Luca terlihat kecewa dan dia sudah tidak tahu lagi bagaimana caranya supaya membawa kembali Tuannya. Dia sudah berjanji pada Elliot untuk membawa Alrico pulang bagaimana pun caranya. Tanpa diduga suara dering ponsel milik Luca berbunyi dan salah satu pelayan rumah mengatakan kalau Elliot kembali pingsan.

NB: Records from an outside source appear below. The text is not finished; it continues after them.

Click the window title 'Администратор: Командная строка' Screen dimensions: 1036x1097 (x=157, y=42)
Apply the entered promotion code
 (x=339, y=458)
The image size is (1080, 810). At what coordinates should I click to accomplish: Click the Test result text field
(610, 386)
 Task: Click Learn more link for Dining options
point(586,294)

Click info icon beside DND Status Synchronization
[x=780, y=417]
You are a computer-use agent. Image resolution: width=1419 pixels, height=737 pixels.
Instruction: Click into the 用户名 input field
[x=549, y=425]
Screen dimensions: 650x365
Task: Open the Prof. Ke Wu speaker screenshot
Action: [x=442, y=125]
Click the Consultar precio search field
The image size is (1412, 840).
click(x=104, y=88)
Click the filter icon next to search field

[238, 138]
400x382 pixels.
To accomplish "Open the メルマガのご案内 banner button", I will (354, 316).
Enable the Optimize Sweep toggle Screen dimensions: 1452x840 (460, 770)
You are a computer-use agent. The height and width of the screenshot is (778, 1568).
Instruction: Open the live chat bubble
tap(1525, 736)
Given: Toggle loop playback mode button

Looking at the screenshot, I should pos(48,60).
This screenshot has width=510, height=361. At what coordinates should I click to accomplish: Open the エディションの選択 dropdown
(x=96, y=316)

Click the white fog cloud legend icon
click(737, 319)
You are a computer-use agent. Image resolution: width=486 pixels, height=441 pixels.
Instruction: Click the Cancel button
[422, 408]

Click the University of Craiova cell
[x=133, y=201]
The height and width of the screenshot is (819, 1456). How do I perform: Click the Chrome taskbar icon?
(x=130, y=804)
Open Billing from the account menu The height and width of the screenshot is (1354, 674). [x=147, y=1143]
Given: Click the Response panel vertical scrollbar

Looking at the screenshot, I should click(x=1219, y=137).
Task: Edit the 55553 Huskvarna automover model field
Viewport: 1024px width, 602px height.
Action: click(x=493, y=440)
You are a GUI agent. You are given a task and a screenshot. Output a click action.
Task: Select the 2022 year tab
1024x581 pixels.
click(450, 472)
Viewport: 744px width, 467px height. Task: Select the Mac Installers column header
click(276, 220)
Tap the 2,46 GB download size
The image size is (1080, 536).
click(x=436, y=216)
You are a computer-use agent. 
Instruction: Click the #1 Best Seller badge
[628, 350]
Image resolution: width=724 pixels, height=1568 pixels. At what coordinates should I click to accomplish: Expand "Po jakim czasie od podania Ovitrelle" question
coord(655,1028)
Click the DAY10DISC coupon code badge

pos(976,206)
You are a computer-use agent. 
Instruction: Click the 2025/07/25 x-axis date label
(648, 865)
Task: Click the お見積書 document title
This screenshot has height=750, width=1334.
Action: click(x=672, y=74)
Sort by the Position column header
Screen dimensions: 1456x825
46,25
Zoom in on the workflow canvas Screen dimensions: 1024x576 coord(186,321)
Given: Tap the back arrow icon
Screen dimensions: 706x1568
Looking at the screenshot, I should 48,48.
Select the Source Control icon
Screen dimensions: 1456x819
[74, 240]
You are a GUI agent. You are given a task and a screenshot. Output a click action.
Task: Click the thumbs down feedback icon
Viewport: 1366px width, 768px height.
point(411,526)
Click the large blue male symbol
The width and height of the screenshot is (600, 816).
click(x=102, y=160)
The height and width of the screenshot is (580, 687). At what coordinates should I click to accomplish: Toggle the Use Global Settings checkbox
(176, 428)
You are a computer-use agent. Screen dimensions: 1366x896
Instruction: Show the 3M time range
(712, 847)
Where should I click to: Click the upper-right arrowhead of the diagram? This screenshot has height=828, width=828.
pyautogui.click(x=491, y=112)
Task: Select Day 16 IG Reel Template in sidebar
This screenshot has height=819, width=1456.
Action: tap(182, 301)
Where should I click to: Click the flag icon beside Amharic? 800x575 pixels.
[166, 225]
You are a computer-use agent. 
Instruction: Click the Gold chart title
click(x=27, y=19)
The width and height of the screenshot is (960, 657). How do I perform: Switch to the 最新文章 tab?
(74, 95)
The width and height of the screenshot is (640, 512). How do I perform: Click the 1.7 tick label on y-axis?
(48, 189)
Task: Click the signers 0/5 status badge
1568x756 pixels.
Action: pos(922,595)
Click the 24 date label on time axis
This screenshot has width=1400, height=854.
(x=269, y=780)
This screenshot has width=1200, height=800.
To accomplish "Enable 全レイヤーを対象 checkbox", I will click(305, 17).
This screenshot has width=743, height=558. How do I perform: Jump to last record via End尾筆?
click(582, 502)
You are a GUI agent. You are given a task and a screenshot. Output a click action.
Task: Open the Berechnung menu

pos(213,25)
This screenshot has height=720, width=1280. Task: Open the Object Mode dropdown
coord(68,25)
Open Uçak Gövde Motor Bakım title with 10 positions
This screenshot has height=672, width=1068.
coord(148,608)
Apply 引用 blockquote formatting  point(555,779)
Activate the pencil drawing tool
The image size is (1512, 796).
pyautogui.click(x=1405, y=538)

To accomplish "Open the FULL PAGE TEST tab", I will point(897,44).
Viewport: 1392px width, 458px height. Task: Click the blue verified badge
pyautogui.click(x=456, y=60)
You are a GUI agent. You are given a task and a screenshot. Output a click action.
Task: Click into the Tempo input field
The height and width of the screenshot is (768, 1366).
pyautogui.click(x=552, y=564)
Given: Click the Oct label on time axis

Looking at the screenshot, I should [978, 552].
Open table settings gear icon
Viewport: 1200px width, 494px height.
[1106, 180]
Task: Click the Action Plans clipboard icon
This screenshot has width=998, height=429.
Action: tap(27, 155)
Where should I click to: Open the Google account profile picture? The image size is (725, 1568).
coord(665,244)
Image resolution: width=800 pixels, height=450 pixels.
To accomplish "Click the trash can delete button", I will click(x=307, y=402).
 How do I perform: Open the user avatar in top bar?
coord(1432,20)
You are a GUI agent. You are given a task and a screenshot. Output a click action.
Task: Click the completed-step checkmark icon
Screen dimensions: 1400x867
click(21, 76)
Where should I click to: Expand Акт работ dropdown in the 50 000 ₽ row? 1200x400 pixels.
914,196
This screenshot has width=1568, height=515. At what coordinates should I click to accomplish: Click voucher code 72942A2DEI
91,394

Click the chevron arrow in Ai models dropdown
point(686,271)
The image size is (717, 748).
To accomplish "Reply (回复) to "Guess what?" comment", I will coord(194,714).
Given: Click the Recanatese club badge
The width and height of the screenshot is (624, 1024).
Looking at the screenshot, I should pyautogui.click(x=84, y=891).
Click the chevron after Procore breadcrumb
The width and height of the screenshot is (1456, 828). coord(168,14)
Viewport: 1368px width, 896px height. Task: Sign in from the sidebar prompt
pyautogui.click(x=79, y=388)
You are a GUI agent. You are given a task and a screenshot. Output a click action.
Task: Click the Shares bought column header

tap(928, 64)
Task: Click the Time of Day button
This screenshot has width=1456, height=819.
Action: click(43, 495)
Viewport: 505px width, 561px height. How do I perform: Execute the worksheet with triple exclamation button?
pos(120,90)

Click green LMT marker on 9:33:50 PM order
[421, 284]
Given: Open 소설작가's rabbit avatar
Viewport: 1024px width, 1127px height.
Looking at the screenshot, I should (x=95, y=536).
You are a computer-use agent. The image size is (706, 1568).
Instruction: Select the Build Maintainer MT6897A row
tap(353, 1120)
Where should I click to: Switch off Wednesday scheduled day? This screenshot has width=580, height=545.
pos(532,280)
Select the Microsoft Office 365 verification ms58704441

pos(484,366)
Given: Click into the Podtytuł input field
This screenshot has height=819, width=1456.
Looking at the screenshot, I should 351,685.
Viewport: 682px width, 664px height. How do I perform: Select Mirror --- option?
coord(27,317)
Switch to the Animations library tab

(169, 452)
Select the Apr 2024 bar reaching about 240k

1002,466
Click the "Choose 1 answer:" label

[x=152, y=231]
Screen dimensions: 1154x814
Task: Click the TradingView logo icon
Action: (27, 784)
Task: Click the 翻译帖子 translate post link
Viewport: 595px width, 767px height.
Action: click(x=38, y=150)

"Tadi saya baru saja mendapatkan kabar dari rumah, Tuan Elliot kembali pingsan. Apa Anda tidak ingin melihat ayah Anda yang sedang sakit? Sebaiknya Anda pulanglah!"
Alrico duduk dan menghela napas. "Baiklah, aku akan pulang sebentar untuk melihat keadaannya."
Senyuman merekah di wajah Luca. "Terima kasih Tuan Alrico."
Akhirnya Alrico kembali lagi ke rumah ayahnya saat itu hujan turun dengan deras. Rumahnya hampir selesai di renovasi. Di kamarnya, Alrico duduk termenung memikirkan masalah ayahnya dan juga Matinel.Tanpa ia ketahui Marinela berada di luar sedang memandang ke arah jendela kamarnya. Suara ketukan di pintu kamarnya terdengar.
"Masuk!"
Seorang wanita separuh baya masuk. Rambutnya yang sudah mulai memutih digelung ke atas. Alrico langsung berdiri dan tersenyum.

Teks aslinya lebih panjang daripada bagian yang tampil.